Ibe very nearly scored the perfect debut goal, and one of the best Merseyside derby goals in history with a thunderbolt that crashed of the side off the post. Upon his return he had even less involvement than he had while on loan.
He made 12 league appearances at an average of 52 minutes per game. However, during those 12 games he dribbled past more opponents per 90 minutes than Sterling, averaging 3.5 dribbles per game to Sterling’s 3. He also boasted an impressive average passing accuracy of 97.4 percent.
Only Martin Skrtel, Mamadou Sakho and Kolo Toure had more accurate pass rates. This is made even more impressive as they are all centre backs and the majority of their passing is lateral and doesn’t have the risk that an incisive pass has.
In May, Ibe signed a new 5 year deal with Liverpool. It has been revealed that his step-father was instrumental in the deal being a success. As a result of the nature of the talks his step-father was offered a job as a scout at the club. Ibe told Neil Jones of the Liverpool Echo, “I don’t see what an agent can do for me that my parents?couldn’t.”
This is both great to see an also worrisome as it would be most likely irk Ibe’s friend and team-mate, Raheem Sterling to hear such a comment. Aidy Ward is Sterling’s infamous representative and while the matter needs no more publicity the following is very pertinent:
“I don’t care about the PR of the club and the club situation. I don’t care,” Ward said this in his rant about Sterling not signing for anything between £700K and £1 million a week. It highlights his failure to Sterling as an advisor and the complete lack of a paternal aspect that having your father represent you provides. The very fact that Ibe has seemingly looked past the contractual and material side of football is incredible and to be so mature at such a young age is fantastic to see.
Liverpool supporters have recognized him as a young star and with the potential to be world class. He must surely have the same mindset because while his team-mates are enjoying their holidays he is taking part in extra training sessions with Kenny Dalglish and Alex Ingelthorpe.
This sends the right message and shows that he intends to rock up in the upcoming season and be more than just a squad member, regardless of the signings Rodgers brings in. Hard work like this under the Ulsterman doesn’t go unnoticed and he will likely be rewarded with a starting berth come the new season.
If Liverpool truly want to succeed then Brendan Rodger’s knack for featuring players out of position needs to stop. In order for Ibe’s development to continue in earnest he needs to be played in his natural position and not restricted by being played at right-wing back.
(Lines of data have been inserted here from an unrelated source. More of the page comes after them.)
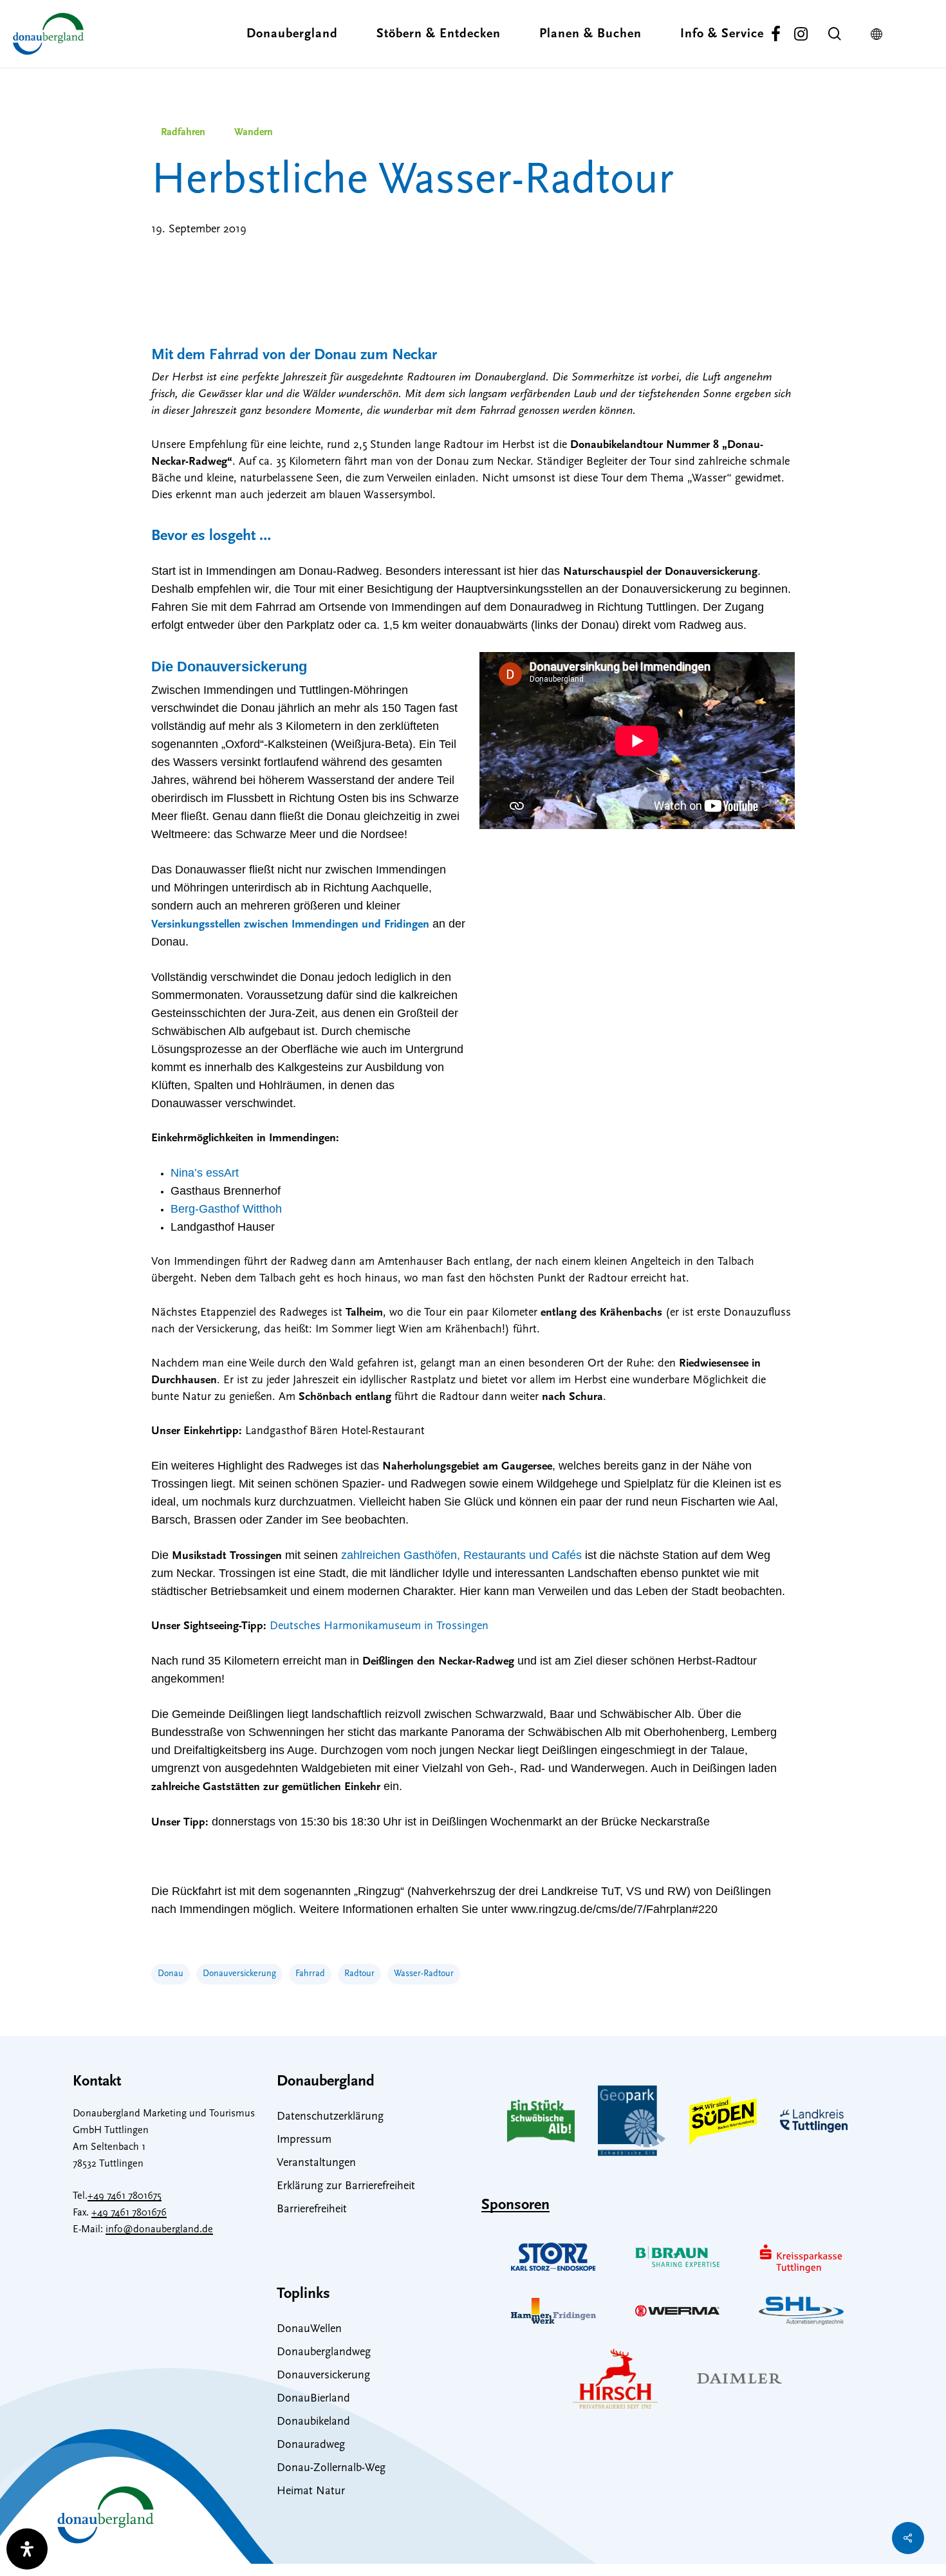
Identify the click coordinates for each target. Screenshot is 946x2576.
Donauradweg (311, 2445)
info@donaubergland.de (159, 2230)
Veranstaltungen (316, 2163)
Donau (170, 1974)
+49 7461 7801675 (125, 2196)
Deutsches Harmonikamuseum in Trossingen (379, 1626)
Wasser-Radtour (424, 1974)
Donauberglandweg (324, 2352)
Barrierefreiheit (312, 2210)
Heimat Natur (311, 2491)
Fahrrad (310, 1974)
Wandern (253, 132)
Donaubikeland (313, 2422)
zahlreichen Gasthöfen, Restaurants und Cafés (461, 1555)
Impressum (304, 2140)
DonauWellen (309, 2329)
Don’t get me wrong, it is very encouraging that even at such a young age he is tactically astute in that he can slot in at right back without too much instruction. That being said, his true quality lies in attacking roles and the development of this will not take place in a right back role.
Jordon Ibe holds a goldmine of talent which Liverpool and Brendan Rodgers can utilize if, and only if Ibe is played in the correct position. The 2015/2016 season will undoubtedly be a season of excitement for Ibe as he going into it as a known commodity for Liverpool fans and not a player of potential quality. It will surely be exciting to see him feature as left wing, that is, if Rodgers thinks to play him there.